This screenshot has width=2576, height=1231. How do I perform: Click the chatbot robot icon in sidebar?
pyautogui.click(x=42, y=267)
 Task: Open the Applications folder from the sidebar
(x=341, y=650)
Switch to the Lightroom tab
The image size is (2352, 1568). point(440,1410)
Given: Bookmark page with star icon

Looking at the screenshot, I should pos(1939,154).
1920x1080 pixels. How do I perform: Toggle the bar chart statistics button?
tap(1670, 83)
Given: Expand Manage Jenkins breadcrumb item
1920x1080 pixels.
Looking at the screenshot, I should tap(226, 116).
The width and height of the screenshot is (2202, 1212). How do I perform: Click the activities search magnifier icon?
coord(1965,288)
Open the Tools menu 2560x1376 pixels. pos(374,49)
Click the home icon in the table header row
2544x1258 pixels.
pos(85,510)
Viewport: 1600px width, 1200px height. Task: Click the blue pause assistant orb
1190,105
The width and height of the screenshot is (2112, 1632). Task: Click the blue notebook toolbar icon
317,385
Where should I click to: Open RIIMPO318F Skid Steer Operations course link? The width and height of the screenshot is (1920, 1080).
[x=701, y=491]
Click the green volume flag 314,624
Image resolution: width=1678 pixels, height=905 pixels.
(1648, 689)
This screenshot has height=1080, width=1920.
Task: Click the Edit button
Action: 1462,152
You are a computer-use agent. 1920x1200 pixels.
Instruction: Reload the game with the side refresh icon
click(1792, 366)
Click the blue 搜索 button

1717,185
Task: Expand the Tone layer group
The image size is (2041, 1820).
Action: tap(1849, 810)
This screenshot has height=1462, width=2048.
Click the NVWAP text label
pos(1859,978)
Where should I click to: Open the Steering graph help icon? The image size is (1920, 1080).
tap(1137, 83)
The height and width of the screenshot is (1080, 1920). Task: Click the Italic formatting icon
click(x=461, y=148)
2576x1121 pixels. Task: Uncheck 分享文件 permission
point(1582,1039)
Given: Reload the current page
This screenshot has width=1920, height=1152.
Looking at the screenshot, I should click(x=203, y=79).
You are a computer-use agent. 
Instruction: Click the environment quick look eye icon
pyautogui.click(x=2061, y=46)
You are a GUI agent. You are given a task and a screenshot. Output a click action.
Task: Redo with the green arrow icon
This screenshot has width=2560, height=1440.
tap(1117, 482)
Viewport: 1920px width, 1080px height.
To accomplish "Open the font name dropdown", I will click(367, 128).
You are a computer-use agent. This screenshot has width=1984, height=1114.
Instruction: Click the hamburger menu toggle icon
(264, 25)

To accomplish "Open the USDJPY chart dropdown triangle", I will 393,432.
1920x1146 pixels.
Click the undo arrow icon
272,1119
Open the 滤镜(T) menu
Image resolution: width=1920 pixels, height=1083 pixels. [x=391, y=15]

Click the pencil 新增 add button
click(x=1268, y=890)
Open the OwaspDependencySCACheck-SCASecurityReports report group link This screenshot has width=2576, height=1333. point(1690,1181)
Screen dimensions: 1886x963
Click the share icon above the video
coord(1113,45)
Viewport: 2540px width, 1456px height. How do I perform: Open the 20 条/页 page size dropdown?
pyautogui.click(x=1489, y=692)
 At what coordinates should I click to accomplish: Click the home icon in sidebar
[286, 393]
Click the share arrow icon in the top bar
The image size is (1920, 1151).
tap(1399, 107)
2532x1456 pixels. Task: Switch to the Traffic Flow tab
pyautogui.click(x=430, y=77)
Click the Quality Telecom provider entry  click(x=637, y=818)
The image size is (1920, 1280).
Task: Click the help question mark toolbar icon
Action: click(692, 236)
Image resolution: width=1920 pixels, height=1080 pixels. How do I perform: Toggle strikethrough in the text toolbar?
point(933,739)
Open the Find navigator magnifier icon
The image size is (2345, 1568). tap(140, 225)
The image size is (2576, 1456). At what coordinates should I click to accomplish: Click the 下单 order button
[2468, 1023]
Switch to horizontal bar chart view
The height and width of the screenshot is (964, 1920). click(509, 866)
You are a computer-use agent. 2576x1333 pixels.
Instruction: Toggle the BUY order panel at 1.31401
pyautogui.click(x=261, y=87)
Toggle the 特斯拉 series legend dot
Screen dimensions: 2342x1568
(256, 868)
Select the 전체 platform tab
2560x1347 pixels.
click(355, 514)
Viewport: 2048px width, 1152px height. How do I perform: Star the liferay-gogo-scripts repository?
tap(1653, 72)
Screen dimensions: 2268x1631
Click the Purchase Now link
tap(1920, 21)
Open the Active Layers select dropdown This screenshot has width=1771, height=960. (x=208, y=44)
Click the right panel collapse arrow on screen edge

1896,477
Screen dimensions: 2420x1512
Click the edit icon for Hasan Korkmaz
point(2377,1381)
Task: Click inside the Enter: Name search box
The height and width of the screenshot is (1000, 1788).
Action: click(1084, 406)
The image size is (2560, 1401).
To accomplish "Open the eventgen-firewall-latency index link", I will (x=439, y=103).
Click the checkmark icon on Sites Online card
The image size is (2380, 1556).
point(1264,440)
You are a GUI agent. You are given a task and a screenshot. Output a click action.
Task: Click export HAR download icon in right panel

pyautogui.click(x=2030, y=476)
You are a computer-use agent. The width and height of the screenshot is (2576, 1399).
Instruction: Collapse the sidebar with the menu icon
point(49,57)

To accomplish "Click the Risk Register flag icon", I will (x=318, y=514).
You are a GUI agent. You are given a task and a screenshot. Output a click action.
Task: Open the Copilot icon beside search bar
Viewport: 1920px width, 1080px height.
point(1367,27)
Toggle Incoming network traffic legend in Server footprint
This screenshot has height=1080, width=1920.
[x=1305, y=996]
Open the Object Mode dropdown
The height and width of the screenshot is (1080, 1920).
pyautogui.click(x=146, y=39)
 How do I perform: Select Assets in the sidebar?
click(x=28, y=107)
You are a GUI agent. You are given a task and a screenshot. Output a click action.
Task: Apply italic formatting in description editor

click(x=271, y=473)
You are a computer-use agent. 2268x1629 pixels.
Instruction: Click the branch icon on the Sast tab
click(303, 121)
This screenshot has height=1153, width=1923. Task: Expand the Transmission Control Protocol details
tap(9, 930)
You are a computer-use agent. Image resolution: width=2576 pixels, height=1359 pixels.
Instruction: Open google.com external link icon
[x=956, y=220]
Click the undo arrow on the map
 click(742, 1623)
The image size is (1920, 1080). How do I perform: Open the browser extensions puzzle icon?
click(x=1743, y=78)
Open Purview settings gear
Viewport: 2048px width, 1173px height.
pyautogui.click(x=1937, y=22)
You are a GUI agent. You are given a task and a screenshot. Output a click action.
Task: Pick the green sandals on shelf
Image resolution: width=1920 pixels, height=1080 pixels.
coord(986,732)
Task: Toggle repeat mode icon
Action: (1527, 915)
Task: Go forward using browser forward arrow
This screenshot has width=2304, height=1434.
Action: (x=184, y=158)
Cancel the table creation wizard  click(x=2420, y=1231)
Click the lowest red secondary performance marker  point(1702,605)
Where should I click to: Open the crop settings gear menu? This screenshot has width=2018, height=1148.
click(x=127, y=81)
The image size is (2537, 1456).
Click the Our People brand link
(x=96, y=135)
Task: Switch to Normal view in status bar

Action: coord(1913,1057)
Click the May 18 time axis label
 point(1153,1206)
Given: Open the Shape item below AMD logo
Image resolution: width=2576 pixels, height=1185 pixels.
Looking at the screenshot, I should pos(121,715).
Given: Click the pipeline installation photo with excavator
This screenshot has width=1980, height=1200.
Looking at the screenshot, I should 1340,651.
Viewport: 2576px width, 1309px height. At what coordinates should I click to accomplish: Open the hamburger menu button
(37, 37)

┄┄┄┄┄┄┄┄┄┄

The job is to copy each line from the material above that holds the word "legend".

Toggle the 特斯拉 series legend dot
Toggle Incoming network traffic legend in Server footprint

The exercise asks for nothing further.